According to Bloomberg News, Robinhood, a stock and crypto trading platform, may conduct an initial public offering (IPO) in early 2021 and has begun to look for cooperative banks.
People familiar with the matter said that the company’s goal is to go public as soon as the first quarter of 2021. Robinhood was founded by two graduates of Stanford University, and the website claims that it “has the mission of democratizing finance for all.”
According to a previous report by “Beijing”, Robinhood said in September that the company raised US$460 million in Series G financing, raising its valuation to US$11.7 billion. Its investors include Sequoia, DST Global, Ribbit Capital, Andreessen Horowitz and Index Ventures and D1 Capital Partners.

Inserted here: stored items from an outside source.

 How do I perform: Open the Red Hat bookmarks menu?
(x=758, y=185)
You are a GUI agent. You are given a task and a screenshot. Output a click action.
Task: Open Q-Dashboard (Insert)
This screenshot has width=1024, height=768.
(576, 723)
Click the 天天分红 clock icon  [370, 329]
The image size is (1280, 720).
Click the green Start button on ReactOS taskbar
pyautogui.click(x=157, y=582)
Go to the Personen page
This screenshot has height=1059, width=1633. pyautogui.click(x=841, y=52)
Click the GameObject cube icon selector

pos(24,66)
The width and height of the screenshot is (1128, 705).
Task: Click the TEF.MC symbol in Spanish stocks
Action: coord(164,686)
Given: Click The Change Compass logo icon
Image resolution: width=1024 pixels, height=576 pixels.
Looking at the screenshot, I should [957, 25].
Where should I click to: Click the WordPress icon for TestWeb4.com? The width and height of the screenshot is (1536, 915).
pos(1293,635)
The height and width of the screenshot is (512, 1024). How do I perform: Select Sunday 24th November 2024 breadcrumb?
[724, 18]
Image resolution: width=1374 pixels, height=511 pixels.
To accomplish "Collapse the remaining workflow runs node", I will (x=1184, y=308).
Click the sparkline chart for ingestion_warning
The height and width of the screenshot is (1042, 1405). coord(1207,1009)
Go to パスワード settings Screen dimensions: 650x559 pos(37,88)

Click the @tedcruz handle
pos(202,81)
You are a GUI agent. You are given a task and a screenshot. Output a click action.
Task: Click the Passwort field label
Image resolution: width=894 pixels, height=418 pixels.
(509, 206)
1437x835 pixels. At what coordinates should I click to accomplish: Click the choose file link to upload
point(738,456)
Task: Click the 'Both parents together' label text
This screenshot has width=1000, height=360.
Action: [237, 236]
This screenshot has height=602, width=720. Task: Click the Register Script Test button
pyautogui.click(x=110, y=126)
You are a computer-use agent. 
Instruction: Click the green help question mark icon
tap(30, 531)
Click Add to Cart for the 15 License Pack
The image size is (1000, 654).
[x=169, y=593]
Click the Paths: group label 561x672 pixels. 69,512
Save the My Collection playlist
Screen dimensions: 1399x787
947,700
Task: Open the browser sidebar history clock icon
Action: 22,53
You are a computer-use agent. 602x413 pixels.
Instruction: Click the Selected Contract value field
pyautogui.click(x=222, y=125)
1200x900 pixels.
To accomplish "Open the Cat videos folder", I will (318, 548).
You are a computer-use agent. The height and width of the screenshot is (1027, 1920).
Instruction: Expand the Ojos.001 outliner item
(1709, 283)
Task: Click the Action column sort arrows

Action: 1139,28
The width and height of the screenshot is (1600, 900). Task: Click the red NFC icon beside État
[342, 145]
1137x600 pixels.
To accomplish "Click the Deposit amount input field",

Prior to the IPO, the platform’s trading volume will grow substantially, and retail transactions will be driven by home orders during the coronavirus pandemic.
Robinhood is also targeting a new group of millennials and Gen Z traders.
There are 13 million accounts on Robinhood’s platform, allowing trading options, gold and cryptocurrencies, stocks and funds.
Larry Tabb, head of market structure research at Bloomberg Information, said in a report that Robinhood’s targeting of millennials and its business model will increasingly attract the attention of other brokers.
“However, it is still difficult to compete with Robinhood,” Tabb said.
The company also encountered many difficulties during its development.
In the first half of this year, US consumer protection agencies received more than 400 complaints about Robinhood, about four times more than competitors such as Charles Schwab Corp. and Fidelity Investments.
These complaints were obtained by requesting public records from the Federal Trade Commission, reflecting the difficulty for novice investors to understand why they lost money on stock options or liquidated stocks to repay margin loans.
Last month, in a hacking frenzy, nearly 2,000 accounts on its platform were hacked.